For
the design of the British Olympic house, the team at London-based
Innovision, led by Claudia Douglass, chose to abandon tired British
clichés for a peppy, colorful space—the perfect foil to the
19th-century building that hosts the U.K. delegation in Rio.
They collaborated with an array of homegrown talents, from a
backgammon board maker to fabric and furniture
designers to
installation artists. “The guiding principles of British House are
celebration, inspiration, and collaboration.
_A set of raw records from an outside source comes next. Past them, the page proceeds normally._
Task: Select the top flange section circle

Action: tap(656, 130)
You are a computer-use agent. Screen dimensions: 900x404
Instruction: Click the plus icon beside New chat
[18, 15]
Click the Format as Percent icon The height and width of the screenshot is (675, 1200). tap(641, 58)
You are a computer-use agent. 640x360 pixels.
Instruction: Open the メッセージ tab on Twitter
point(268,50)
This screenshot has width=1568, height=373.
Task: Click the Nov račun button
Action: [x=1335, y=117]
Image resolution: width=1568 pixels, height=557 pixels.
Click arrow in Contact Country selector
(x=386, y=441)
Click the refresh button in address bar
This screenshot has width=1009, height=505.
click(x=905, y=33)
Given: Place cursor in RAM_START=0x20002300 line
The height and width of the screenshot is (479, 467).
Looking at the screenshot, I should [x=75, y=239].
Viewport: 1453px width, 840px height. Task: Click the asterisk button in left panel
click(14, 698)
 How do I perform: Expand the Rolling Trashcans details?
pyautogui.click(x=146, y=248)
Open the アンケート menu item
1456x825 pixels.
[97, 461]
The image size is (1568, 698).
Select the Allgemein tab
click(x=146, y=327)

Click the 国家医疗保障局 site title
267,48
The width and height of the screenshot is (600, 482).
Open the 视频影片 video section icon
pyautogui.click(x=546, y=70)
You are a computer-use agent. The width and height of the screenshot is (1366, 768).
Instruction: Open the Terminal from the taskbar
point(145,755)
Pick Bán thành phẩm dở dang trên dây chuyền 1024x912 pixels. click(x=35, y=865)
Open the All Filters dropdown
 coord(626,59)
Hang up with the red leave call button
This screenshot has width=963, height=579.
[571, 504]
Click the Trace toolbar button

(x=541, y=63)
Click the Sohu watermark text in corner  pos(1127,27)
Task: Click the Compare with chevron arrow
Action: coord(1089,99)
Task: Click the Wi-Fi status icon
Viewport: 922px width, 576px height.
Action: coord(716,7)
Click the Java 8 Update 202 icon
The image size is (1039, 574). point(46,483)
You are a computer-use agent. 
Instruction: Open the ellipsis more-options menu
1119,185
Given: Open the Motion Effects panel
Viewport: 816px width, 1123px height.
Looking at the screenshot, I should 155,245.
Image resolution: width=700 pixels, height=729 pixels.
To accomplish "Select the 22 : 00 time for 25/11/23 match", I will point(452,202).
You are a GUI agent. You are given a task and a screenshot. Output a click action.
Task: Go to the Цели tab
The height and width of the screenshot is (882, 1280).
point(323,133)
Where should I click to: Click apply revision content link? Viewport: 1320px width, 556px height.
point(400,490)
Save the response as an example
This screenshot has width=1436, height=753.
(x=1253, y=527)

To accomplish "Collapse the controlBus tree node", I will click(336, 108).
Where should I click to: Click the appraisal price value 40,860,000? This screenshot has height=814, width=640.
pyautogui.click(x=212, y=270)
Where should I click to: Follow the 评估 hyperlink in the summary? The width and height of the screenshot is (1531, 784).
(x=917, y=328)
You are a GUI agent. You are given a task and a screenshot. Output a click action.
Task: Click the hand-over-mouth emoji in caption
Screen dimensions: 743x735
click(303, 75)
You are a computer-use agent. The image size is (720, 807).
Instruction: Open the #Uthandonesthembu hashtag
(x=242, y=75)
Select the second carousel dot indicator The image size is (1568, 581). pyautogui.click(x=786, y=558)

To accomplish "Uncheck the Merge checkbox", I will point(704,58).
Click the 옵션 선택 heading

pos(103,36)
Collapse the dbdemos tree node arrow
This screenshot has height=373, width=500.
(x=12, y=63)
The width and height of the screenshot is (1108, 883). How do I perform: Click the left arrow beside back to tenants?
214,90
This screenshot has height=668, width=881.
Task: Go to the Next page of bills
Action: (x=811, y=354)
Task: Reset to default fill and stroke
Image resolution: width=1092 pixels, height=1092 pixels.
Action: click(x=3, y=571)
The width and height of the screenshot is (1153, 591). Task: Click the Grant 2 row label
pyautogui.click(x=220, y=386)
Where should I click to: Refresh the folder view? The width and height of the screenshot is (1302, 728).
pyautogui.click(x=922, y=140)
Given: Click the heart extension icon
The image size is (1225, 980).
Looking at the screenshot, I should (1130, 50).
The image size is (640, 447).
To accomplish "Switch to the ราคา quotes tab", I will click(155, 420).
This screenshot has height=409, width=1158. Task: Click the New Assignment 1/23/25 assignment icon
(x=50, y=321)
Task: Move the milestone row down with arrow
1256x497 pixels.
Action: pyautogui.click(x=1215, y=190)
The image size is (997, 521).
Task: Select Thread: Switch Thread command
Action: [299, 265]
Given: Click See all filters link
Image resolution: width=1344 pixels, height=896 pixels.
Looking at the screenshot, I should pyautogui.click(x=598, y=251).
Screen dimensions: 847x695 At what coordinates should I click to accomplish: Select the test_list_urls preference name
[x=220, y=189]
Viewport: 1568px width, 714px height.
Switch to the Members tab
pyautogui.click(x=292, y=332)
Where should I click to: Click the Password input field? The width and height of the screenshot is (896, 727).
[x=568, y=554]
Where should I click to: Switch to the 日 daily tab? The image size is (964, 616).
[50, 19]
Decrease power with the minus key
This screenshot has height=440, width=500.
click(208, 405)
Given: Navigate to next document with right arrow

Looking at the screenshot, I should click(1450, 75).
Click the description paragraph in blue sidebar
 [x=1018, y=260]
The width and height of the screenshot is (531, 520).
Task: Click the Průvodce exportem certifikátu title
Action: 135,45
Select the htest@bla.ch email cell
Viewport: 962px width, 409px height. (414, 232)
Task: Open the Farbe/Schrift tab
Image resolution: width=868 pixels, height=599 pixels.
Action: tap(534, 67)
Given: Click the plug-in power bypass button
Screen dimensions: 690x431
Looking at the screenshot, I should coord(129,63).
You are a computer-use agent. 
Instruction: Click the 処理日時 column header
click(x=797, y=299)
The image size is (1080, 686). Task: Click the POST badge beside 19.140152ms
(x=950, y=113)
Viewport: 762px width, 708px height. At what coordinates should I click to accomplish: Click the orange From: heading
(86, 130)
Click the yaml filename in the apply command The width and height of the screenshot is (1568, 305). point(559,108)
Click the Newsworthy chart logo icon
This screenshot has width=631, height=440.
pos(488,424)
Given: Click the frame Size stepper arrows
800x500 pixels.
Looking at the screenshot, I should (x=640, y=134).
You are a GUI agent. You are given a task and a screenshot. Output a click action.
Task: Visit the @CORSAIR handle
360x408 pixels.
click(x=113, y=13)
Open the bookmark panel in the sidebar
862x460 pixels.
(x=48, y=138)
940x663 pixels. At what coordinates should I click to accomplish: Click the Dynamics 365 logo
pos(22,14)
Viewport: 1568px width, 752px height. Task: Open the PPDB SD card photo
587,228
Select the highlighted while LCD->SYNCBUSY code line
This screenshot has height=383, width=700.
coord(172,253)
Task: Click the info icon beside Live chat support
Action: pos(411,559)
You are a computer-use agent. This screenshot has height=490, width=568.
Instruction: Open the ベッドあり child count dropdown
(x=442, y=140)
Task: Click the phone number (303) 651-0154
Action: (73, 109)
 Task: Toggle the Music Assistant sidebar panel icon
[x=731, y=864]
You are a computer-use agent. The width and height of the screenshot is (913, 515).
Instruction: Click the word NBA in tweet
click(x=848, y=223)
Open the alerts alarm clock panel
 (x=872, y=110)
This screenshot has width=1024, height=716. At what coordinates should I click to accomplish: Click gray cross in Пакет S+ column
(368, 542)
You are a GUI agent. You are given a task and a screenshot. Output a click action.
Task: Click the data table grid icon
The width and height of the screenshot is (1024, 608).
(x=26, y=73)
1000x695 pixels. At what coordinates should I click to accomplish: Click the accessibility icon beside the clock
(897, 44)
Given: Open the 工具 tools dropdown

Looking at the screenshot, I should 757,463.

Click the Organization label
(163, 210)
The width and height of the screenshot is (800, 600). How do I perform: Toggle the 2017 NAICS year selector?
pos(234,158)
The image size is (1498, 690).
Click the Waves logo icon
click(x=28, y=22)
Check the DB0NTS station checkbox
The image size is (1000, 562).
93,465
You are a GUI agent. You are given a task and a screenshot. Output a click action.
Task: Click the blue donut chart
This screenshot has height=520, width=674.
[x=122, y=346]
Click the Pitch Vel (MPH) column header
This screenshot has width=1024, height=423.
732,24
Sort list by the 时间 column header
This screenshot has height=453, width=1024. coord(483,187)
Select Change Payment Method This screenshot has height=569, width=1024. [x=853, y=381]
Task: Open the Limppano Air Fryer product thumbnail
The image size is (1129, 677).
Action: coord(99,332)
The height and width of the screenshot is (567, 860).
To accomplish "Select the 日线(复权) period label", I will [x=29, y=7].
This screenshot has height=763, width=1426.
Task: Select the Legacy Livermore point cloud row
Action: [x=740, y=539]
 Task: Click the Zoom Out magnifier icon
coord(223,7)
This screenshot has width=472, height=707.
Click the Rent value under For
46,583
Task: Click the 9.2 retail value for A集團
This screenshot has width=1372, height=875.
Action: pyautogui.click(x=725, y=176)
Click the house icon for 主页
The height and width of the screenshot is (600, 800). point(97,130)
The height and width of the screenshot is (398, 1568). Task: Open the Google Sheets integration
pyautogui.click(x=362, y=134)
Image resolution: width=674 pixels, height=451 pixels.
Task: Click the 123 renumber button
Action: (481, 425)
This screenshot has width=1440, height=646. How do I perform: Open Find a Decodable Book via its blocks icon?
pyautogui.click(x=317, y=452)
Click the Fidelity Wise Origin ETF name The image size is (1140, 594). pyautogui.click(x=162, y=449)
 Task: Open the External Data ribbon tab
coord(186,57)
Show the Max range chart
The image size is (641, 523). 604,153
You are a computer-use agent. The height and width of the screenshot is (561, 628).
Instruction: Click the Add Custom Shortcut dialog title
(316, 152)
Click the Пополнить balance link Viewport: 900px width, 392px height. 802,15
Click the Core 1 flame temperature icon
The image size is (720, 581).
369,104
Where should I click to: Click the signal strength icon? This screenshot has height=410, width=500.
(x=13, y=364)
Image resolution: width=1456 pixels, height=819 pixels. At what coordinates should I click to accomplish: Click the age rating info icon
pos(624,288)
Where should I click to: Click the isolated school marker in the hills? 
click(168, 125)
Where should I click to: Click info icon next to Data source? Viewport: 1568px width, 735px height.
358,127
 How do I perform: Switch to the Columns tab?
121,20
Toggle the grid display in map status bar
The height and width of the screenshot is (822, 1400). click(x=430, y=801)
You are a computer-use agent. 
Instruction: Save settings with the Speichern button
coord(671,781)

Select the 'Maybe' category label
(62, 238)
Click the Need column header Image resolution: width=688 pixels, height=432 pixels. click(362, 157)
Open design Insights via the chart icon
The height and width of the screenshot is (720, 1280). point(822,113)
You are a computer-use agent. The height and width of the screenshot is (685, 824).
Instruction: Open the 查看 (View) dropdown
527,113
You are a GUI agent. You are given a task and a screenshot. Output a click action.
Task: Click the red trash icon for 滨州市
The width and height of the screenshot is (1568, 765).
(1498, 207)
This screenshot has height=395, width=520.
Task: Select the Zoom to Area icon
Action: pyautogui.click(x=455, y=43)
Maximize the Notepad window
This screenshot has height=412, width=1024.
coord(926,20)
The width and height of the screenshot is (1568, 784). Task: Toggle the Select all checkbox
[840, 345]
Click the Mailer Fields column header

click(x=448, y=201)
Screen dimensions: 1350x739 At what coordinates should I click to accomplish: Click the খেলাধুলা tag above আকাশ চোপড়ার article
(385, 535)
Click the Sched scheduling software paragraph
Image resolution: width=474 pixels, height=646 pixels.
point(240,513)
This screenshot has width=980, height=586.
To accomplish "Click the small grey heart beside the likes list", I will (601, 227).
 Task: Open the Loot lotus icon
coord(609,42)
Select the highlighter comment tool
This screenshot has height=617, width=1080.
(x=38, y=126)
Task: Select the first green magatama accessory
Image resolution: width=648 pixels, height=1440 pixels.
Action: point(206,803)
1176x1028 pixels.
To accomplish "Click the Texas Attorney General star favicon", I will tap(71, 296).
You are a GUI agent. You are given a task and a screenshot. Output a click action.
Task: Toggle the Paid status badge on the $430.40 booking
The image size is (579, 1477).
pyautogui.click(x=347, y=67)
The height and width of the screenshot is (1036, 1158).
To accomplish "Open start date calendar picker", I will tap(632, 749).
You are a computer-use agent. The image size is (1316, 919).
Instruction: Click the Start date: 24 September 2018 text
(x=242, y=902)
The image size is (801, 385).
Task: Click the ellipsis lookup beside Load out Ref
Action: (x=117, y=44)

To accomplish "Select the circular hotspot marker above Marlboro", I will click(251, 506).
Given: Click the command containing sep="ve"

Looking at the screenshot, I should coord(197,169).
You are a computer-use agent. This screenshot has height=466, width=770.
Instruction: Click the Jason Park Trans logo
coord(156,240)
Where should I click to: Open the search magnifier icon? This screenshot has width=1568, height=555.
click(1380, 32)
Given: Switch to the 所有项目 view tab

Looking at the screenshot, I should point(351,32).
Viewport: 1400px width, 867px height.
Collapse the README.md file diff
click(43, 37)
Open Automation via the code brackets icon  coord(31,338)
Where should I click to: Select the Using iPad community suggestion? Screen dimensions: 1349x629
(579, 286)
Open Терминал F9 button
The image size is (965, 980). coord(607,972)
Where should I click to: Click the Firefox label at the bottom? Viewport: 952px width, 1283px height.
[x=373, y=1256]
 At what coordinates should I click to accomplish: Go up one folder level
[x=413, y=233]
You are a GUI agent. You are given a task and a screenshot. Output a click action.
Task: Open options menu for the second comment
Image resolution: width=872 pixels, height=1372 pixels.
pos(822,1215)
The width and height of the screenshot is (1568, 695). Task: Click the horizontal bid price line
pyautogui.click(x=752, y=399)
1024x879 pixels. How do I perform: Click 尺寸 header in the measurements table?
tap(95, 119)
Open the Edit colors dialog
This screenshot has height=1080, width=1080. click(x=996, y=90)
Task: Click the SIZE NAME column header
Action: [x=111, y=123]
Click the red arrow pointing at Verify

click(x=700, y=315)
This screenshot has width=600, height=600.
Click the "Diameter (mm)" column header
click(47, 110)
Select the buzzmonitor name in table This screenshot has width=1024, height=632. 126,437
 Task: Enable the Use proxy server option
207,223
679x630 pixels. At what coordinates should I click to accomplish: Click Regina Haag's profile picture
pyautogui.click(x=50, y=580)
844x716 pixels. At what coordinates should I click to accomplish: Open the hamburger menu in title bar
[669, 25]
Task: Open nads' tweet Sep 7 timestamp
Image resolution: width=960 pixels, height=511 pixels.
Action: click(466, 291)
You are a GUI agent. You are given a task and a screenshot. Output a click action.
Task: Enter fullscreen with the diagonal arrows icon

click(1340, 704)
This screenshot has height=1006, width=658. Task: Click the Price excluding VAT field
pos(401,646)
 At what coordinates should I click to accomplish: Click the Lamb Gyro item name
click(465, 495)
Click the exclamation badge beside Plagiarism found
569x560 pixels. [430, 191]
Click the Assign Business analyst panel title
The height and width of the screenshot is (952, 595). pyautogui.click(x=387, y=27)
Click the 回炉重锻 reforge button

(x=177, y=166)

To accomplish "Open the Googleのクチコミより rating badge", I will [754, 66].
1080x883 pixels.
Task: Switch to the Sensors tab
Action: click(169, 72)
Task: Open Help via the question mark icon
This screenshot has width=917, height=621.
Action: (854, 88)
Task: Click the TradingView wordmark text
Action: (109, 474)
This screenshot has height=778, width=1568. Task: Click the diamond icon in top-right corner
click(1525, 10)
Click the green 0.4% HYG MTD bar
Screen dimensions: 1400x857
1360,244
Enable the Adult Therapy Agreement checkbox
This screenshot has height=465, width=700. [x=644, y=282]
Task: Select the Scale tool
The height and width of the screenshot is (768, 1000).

Most importantly, we
needed to represent a ‘relaxed’ Great Britain, in celebration
mode,” Douglass says. “Our logo, created by British illustrator
Caroline Tomlinson, and brand identity defined our environmental
design.”
The
setting for Britain’s Olympic house is Parque Lage, a 19th-century
stone mansion designed by Italian architect Mario Vordel for
Brazilian entrepreneur Henrique Lage’s wife, a renowned opera
singer. This handsome structure will be illuminated by carefully
crafted lighting effects that will change with each celebratory
moment.
The
central courtyard of Parque Lage once housed a pool fed by a natural
spring that would perfectly reflect Corcovado mountain, home to Rio’s
iconic Christ the Redeemer statue. To fill this space, Douglass and
her team enlisted installation artist Liz West to craft a group of
colorful prismatic boxes that, as Douglass explains, “create an
inverted stained-glass window.”
Inside
the villa, wood-paneled walls add a traditional touch to the lofty
space. Central to the team room is the Britannia sofa, designed by
Philip Watkin specifically for the house. Whimsical shelving with
custom-printed patterns was provided by British furnituremaker DFS.
Editor’s
Note: This post was originally published in Architectural
Digest and
Posted July 13, 2016. Text By Ayesha
Khan
Photography by British
House.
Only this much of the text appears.